In Spider-Man: Homecoming, Keaton is Adrian Toomes, a blue-collar worker who was forced to the criminal world when his company went out of business. His story is definitely something familiar and many could relate to. From the looks of it, Keaton’s villain might be among the very few from Marvel who are not disappointing nor forgettable.
From Hero To Villain
Of course, Keaton was asked to compare the experience of playing a hero and a villain.

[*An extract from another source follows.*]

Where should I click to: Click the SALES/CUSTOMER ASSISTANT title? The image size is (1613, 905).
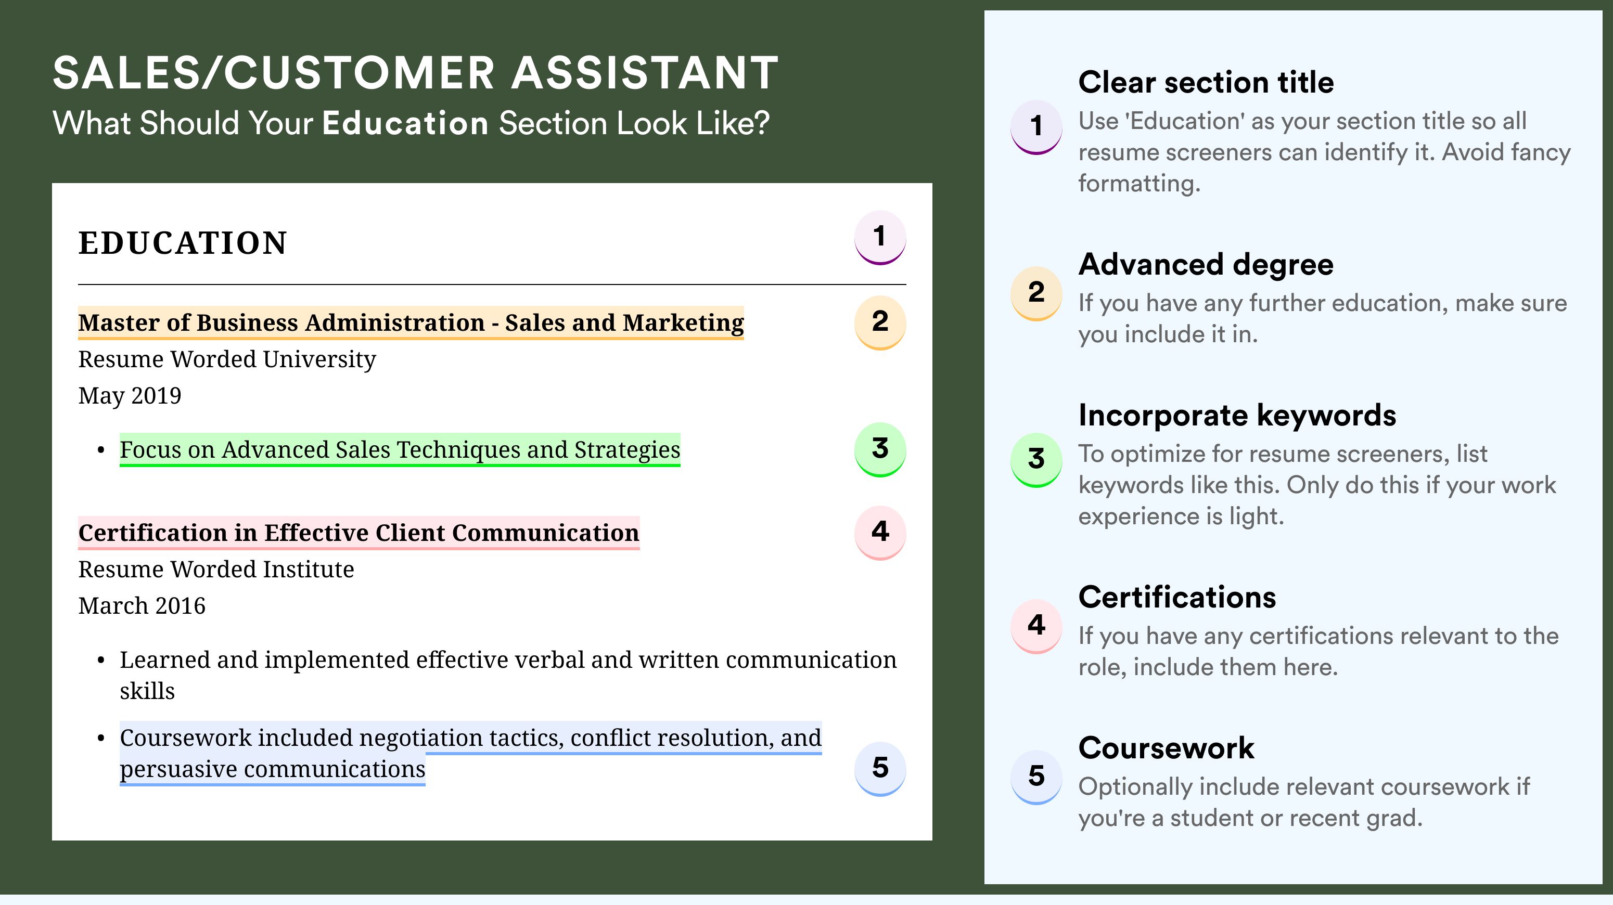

He admitted that he enjoyed channeling his dark side on the big screen, but finds both Batman and Vulture really interesting.

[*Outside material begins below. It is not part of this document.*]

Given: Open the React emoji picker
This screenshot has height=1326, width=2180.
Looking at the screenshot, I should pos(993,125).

“Its cliché, but it kind of tends to be often true that you want to delve into the dark side,” he explained. “Usually because the reality is the lead or hero, sometimes by the nature of the piece, has to be — not one dimensional, but has to represent a thing very strongly whereas the supporting actors or character actors often are more dimensional.”
Spider-Man: Homecoming Early Reviews
Meanwhile, Keaton’s new movie is already making waves on the Internet. Early reviews of the first Spider-Man movie under the MCU are mostly positive. Some even claim that it is on par with Sam Raimi’s Spider-Man 2.

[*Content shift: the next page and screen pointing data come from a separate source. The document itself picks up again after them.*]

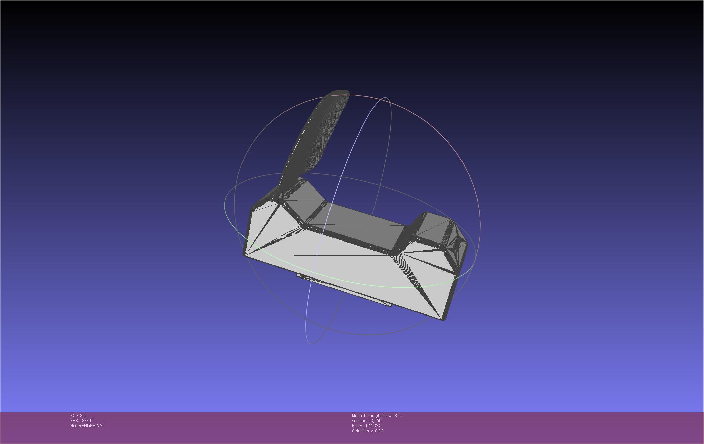The height and width of the screenshot is (444, 704).
Task: Click the FPS 384.6 indicator
Action: pyautogui.click(x=81, y=421)
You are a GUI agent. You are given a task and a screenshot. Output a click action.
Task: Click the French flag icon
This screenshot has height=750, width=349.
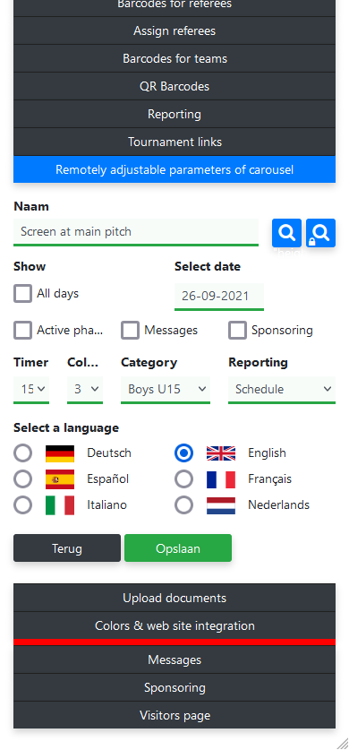pos(221,479)
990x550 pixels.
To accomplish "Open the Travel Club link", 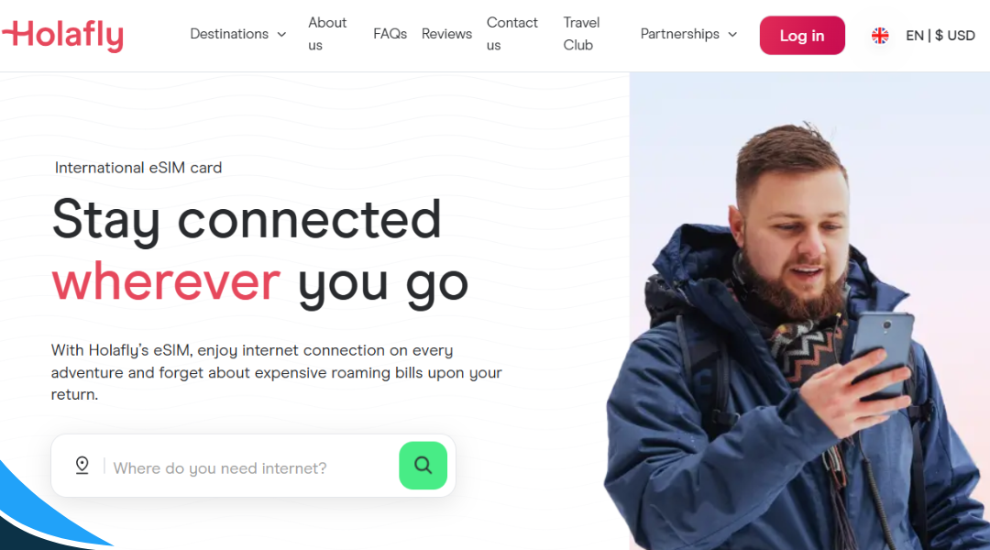I will click(x=581, y=34).
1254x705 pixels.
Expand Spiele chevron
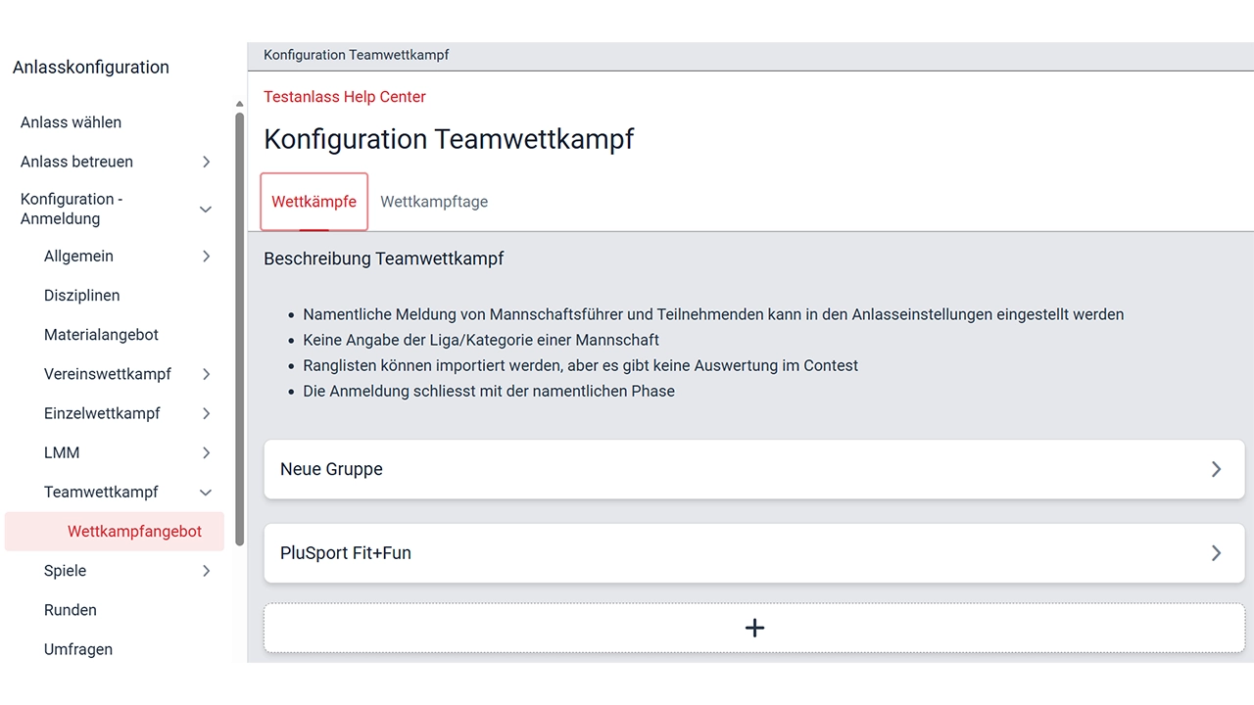coord(206,571)
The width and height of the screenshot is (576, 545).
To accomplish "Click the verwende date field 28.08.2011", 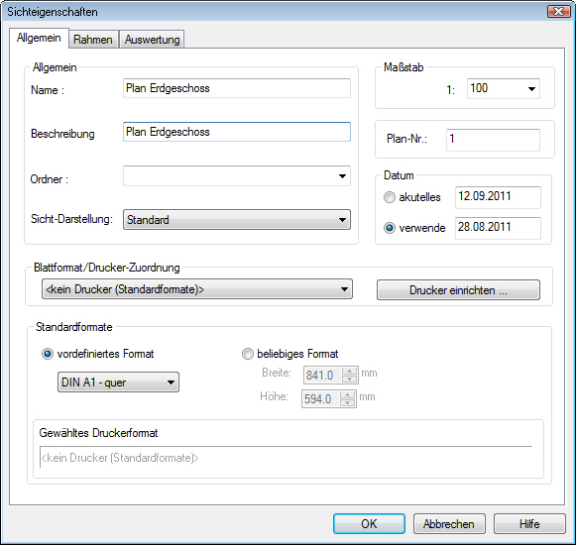I will point(498,228).
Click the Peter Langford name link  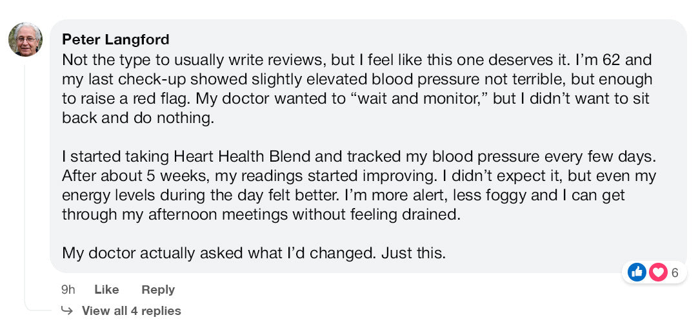[115, 39]
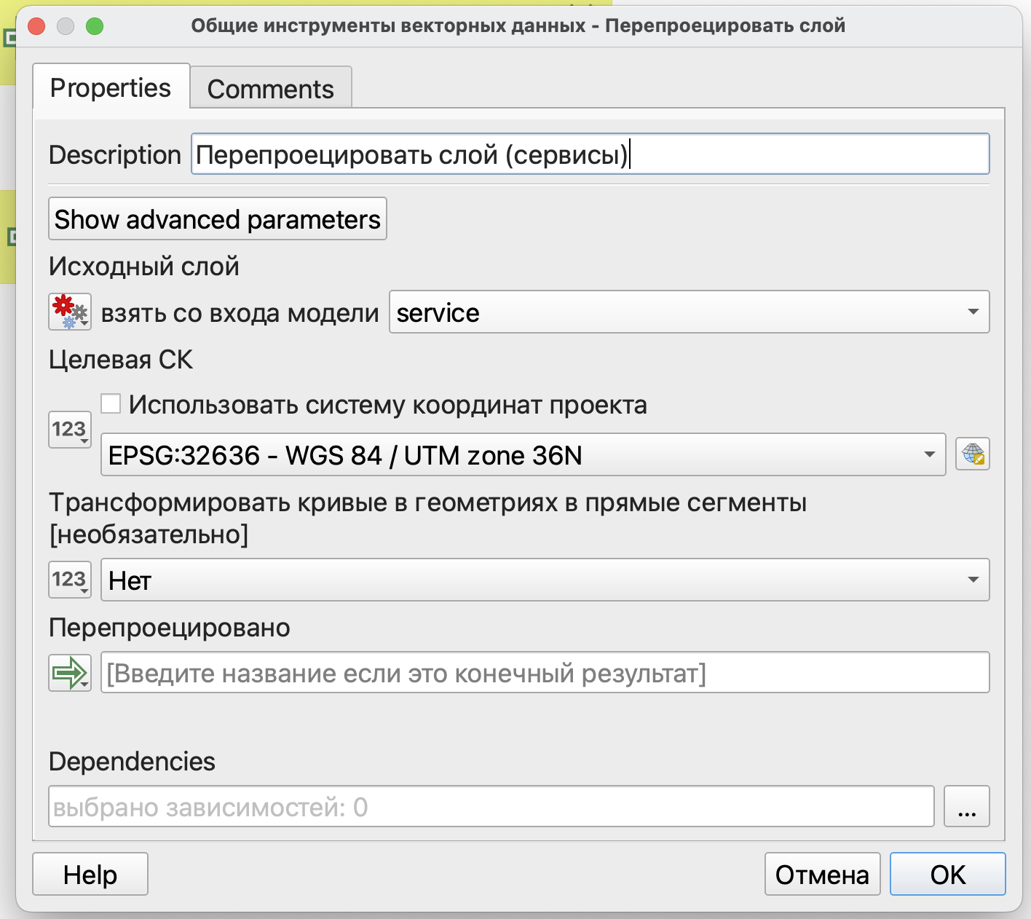This screenshot has width=1031, height=919.
Task: Open dependencies selection with ellipsis button
Action: [x=966, y=806]
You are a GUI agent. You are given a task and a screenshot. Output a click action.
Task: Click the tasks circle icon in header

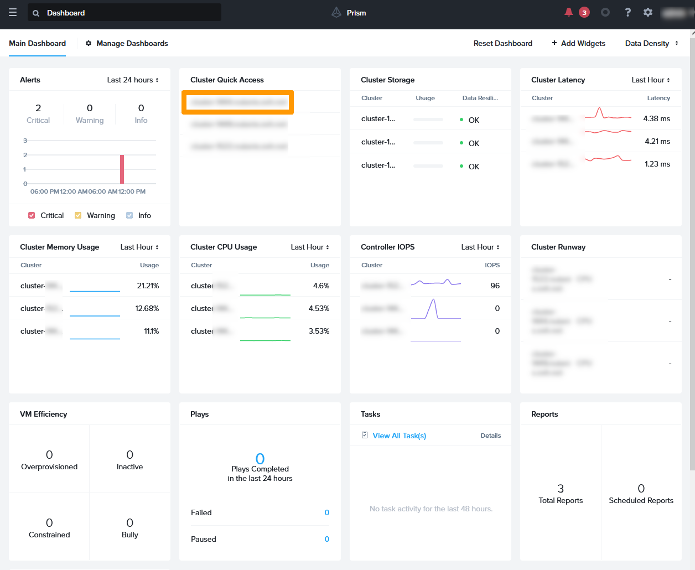tap(605, 12)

And because people will ask, Spider-Man: Homecoming is EASILY the best Spider-Man movie since Spider-Man 2. Close to Raimi's original.
— Germain Lussier (@GermainLussier) June 24, 2017
— Joshadook-dook-DOOK (@JoshuaYehl) June 24, 2017
Spider-Man 2 was released in 2004 and starred Tobey Maguire, Kirsten Dunst and James Franco with Alfred Molina as the popular comic book villain Dr. Octavius. The movie made around $784 million at the global box office and is considered to be one of the best comic book movies of all time. It even won an Academy Award for Best Visual Effects and received five trophies from the Saturn Awards.
Holland is the third actor to assume the mantel of Peter Parker/Spider-Man in the past ten years. That said, Marvel and Sony tried to make the movie a little different from its predecessor by following the friendly neighborhood web-slinger in his younger years.
In Spider-Man: Homecoming, Peter Parker comes back from his bout with the Avengers in Captain America: Civil War and struggles to settle back into his ordinary high school life.
The movie also features the appearances of Robert Downey Jr. as Iron Man and Gwyneth Paltrow as Pepper Potts. It stars Marisa Tomei, Jon Favreau, Laura Harrier, Tony Revolori, Jacob Batalon, Angourie Rice, Martin Starr, Hannibal Buress, Zendaya and Donald Glover. Directed by Jon Watts, the movie will open in the U.S. on July 7.